Prince Philip has personally apologised to the mother-of-two left injured after his car collided with hers near Queen Elizabeth’s Sandringham estate earlier this month.
The Duke of Edinburgh wrote a letter to Emma Fairweather, who broke her wrist in the accident, saying that he was “deeply sorry” and wished her a “speedy recovery from a very distressing experience”.
His apology letter which Ms Fairweather called a “nice touch” comes six days after the horrific crash which drew public criticism of the Royal family, particularly over their response to the accident.
“It is a difficult letter to write – to know what would be the right thing to say without making me more upset,” she said.
Prince Phillip, 97, admitted he did not see her car in the “low sun”, in the letter, dated January 21 and published by the Sunday Mirror newspaper.
“In normal conditions I would have no difficulty in seeing traffic coming from the Dersingham direction, but I can only imagine that I failed to see the car coming, and I am very contrite about the consequences,” he said.

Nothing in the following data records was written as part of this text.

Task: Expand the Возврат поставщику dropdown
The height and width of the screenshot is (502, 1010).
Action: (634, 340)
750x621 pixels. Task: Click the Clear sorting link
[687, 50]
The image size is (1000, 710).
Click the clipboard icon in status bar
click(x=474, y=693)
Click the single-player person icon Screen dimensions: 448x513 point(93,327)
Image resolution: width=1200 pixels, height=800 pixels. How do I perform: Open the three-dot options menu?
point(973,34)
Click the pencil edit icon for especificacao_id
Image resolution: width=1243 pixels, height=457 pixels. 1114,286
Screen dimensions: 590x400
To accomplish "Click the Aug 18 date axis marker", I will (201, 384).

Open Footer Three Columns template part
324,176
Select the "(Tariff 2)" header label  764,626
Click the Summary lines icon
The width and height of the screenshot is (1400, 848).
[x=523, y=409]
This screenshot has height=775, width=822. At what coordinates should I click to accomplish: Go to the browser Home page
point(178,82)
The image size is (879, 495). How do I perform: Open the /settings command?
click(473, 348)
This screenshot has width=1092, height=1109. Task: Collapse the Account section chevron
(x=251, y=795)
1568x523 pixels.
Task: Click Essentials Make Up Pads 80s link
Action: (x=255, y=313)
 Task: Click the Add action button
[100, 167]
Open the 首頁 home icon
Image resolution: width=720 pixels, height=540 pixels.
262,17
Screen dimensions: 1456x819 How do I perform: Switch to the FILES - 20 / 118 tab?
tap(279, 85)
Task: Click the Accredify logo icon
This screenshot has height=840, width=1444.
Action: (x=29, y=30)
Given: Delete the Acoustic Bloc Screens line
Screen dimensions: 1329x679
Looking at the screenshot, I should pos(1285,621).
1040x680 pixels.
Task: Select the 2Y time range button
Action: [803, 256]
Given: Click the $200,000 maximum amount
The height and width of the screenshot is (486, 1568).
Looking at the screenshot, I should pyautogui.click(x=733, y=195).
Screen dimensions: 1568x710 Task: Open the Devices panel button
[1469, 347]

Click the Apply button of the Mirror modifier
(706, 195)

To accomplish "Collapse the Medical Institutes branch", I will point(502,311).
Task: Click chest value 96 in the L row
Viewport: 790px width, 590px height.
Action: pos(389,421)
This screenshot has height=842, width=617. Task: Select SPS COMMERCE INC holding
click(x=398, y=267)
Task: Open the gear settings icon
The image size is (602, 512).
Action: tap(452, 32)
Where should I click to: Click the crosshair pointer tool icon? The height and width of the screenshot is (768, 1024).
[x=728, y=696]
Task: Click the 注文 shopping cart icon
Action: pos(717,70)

Prince Philip escaped without injury when the Land Rover he was driving flipped over following a collision with a Kia car carrying Mr Fairweather on January 17 close to the royals’ Sandringham residence in Norfolk, eastern England.
Philip also received a warning from police for driving without a seatbelt two days after the crash.
The driver of the Kia, which was carrying a nine-month-baby, suffered cuts to her knee.
“I would like you to know how very sorry I am for my part in the accident at the Babingley crossroads,” Prince Philip said in the letter.
Prince Philip said he was “somewhat shaken” after the crash and was greatly relieved that there were no serious injuries.
He said he was advised to return to Sandringham by a police officer, and only subsequently learned of Fairweather’s injury.